_WORK REQUEST_.
For the material that follows, return exactly the lines from the one with "[Facebook] (63, 2404)" through the one with "Decline (167, 2539)", both ends included.

_SUPPLIED DATA_.
_____
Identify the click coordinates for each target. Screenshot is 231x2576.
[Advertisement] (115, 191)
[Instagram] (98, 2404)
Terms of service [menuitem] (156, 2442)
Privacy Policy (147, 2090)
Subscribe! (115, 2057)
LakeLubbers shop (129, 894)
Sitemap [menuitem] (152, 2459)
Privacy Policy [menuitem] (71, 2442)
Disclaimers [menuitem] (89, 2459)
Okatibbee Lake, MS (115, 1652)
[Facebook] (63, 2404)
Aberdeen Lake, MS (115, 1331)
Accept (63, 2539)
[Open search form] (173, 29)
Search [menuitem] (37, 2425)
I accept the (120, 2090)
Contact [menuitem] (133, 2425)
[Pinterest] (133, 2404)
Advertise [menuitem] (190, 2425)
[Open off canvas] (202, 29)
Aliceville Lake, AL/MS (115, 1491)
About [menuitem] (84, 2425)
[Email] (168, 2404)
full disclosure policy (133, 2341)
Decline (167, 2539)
_____
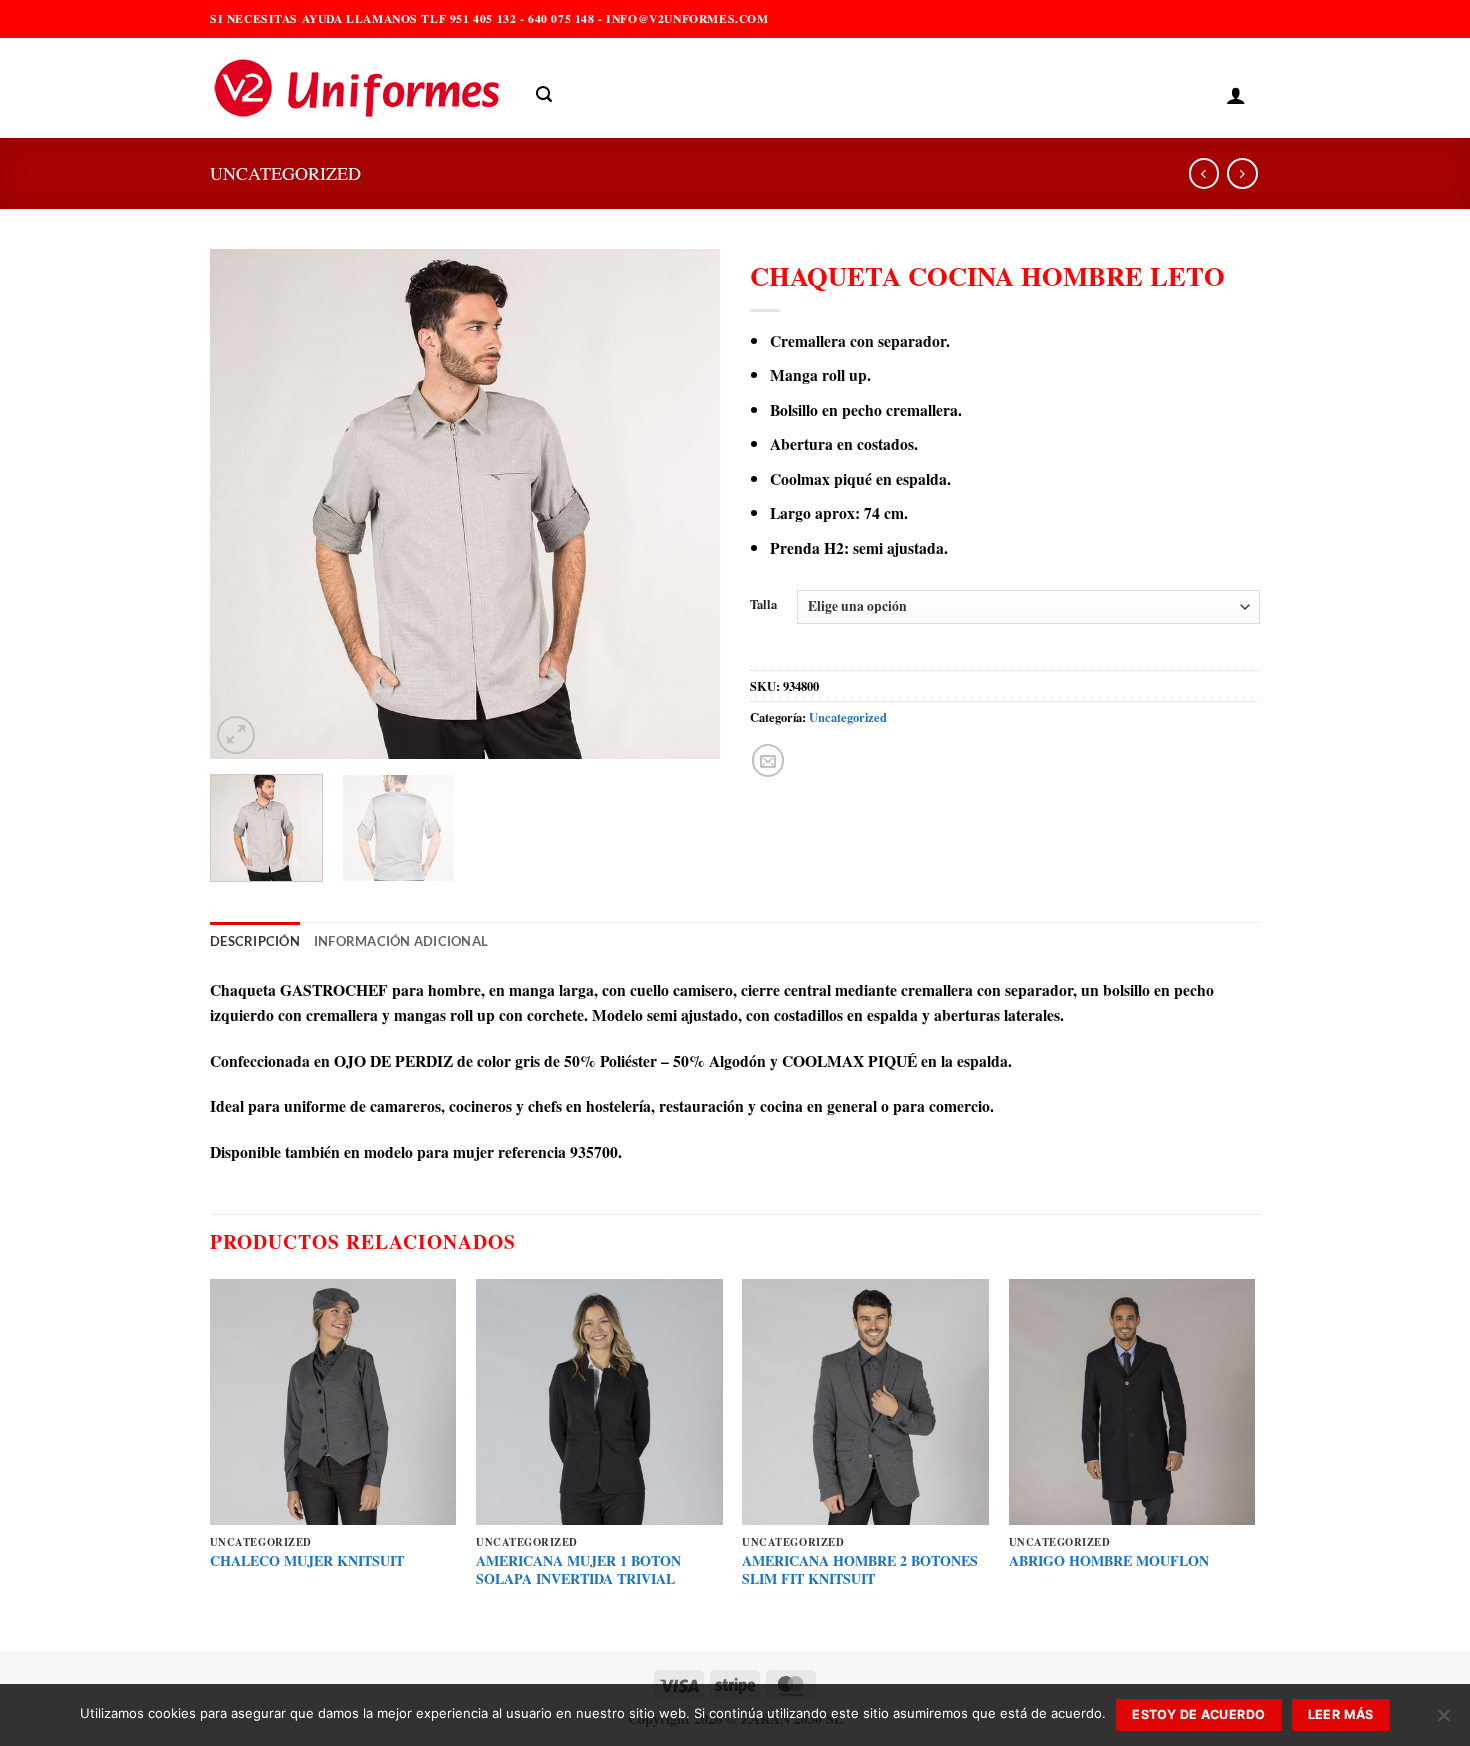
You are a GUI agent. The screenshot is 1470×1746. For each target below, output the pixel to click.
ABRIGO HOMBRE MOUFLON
_____
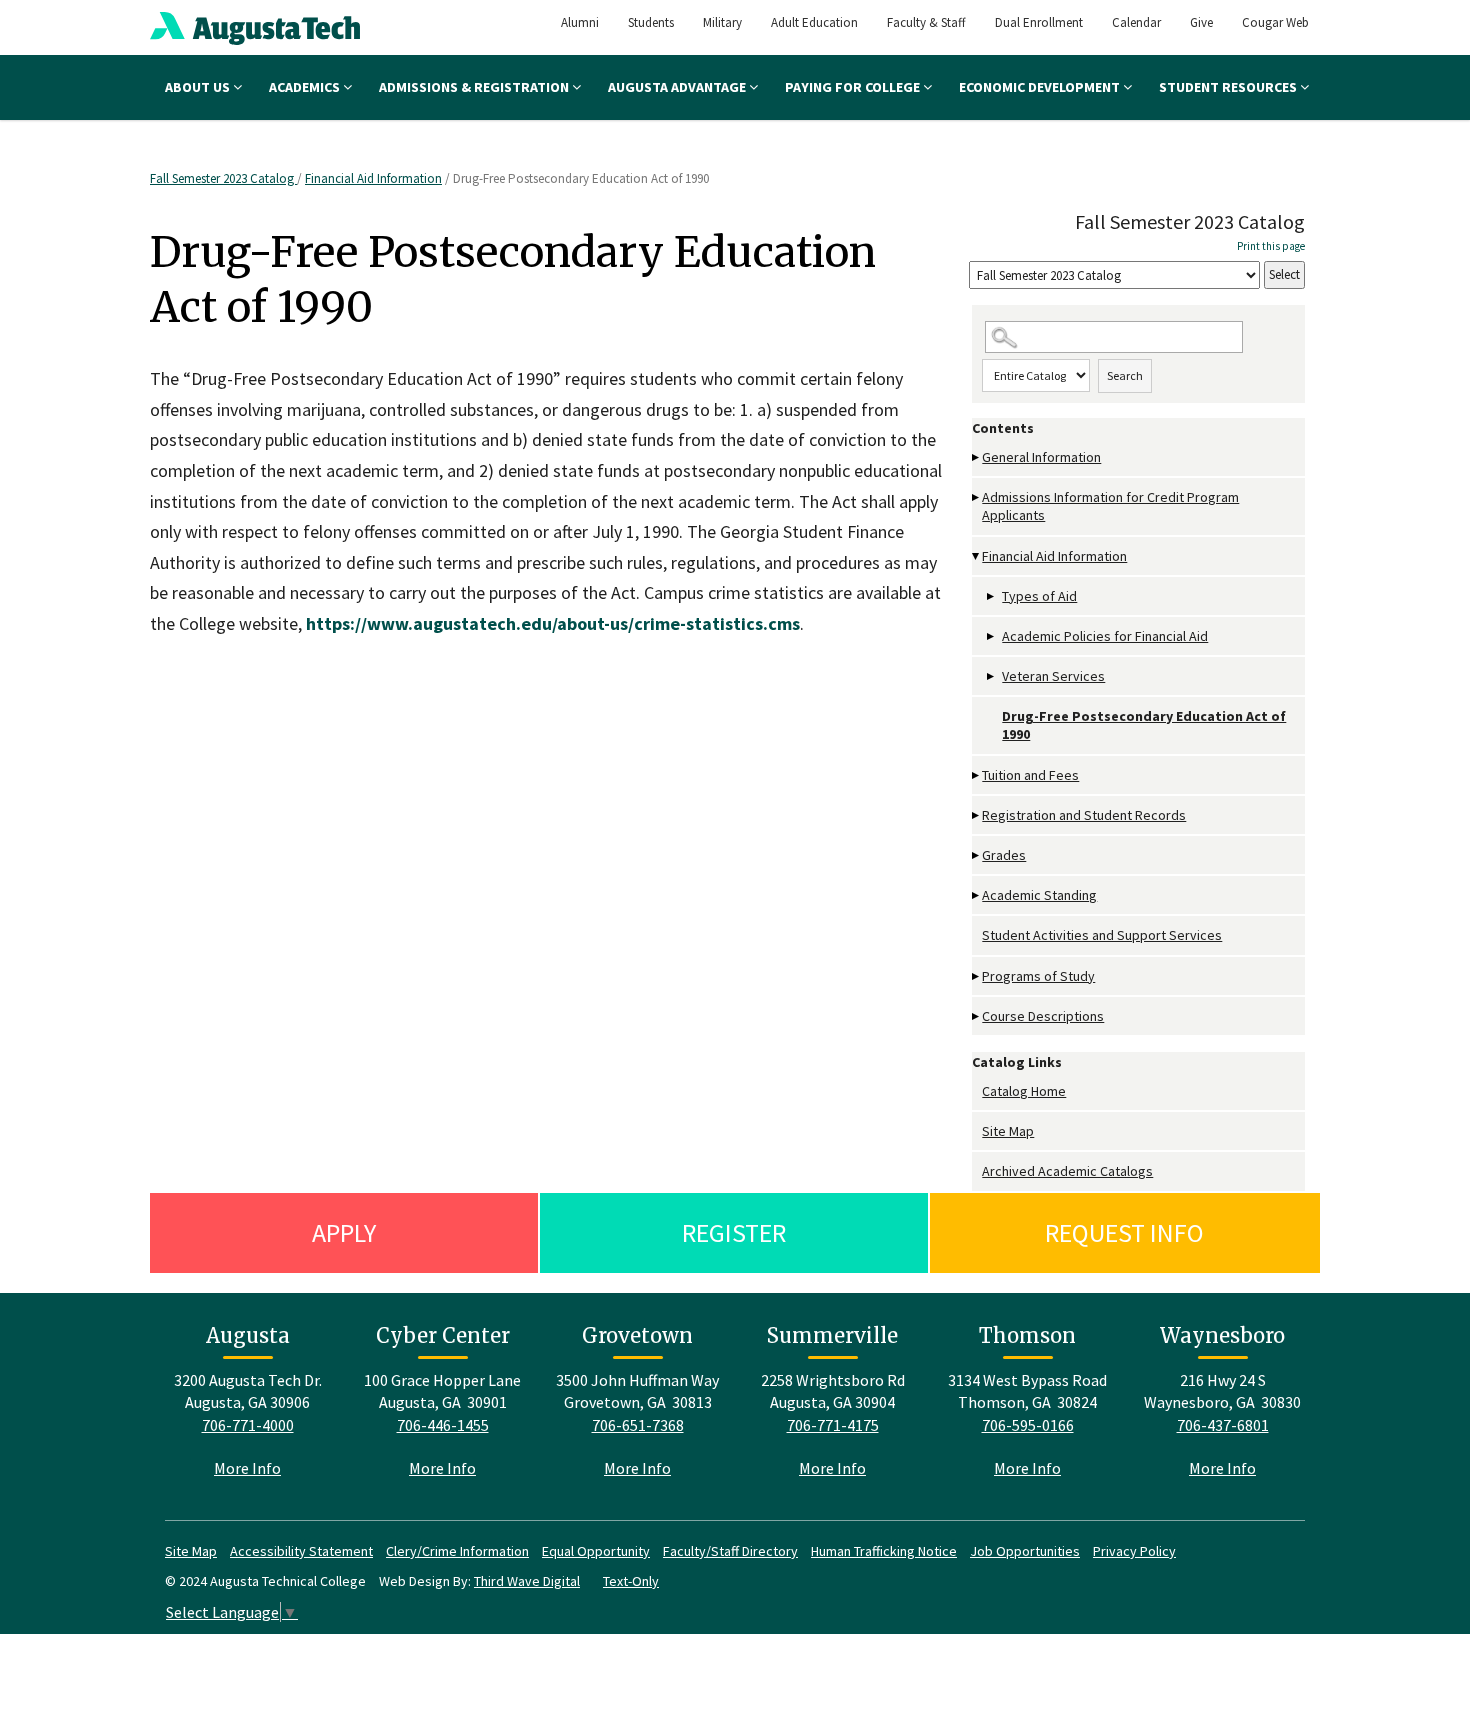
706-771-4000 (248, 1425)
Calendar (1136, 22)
_____
_SOLUTION TO THIS TASK_.
[Facebook] (63, 2404)
Aberdeen Lake, MS (115, 1331)
Accept (63, 2539)
[Open search form] (173, 29)
Search [menuitem] (37, 2425)
I accept the (120, 2090)
Contact [menuitem] (133, 2425)
[Pinterest] (133, 2404)
Advertise [menuitem] (190, 2425)
[Open off canvas] (202, 29)
Aliceville Lake, AL/MS (115, 1491)
About [menuitem] (84, 2425)
[Email] (168, 2404)
full disclosure policy (133, 2341)
Decline (167, 2539)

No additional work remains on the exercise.